Your original approach is:

 def original(data):
    m,n = np.shape(data)
    for i in range(1,m):
        for j in range(n):
            if (data[i][j]=='N') or (data[i][j]<0):
                data[i][j] = data[i-1][j]          

data = [[0, -1, 2], [7, 8.1, -3], [-8, 5, -1], ['N', 7, -1]]
original(data)

producing a modified data:

[[0, -1, 2], [7, 8.1, 2], [7, 5, 2], [7, 7, 2]]

Here numpy is used only to get the dimensions of the nested list. The rest is pure list iteration. I changed the test a bit because I'm using Python3, which does not have long, and does not like doing 'N'<0. In a real world application the test would be wrapped in a function that can hide all the nuances.

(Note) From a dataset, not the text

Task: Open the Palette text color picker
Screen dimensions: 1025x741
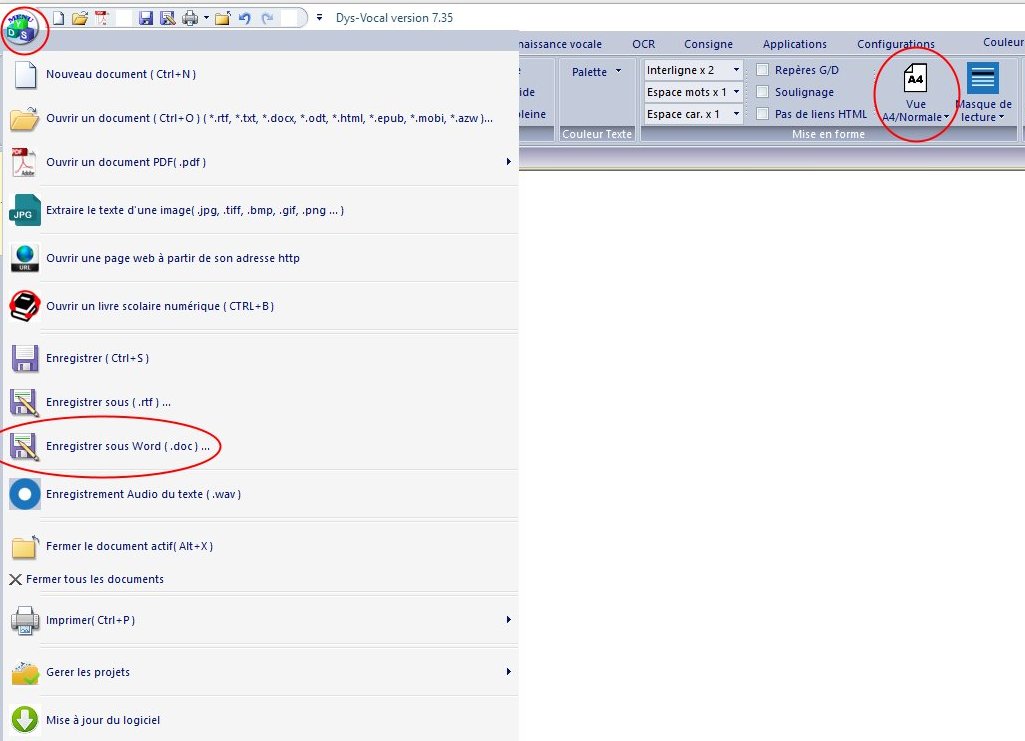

With the Ipython timing magic

In [333]: %%timeit data = [[0, -1, 2], [7, 8.1, -3], [-8, 5, -1], ['N', 7, -1]]
original(data)
   .....: 
100000 loops, best of 3: 17.9 µs per loop

For this small size list that time does not look bad. It would be interesting to see if John Hall's alternatives improve on this.

data as it stands does not translate well into a numpy array. That letter produces a character array, not a numeric one

In [336]: np.array(data)
Out[336]: 
array([['0', '-1', '2'],
       ['7', '8.1', '-3'],
       ['-8', '5', '-1'],
       ['N', '7', '-1']], 
      dtype='<U3')

Changing 'N' to np.nan does better:

In [338]: data = np.array([[0, -1, 2], [7, 8.1, -3], [-8, 5, -1], [np.nan, 7, -1]])

In [339]: data
Out[339]: 
array([[ 0. , -1. ,  2. ],
       [ 7. ,  8.1, -3. ],
       [-8. ,  5. , -1. ],
       [ nan,  7. , -1. ]])

To simplify further exploration, I'm going to change the 'N' to a negative number.

data = np.array([[0, -1, 2], [7, 8.1, -3], [-8, 5, -1], [-100, 7, -1]])

Admittedly if you have to iterate through the whole nested list to convert letters to negative numbers, you might as well do this duplication business at the same time.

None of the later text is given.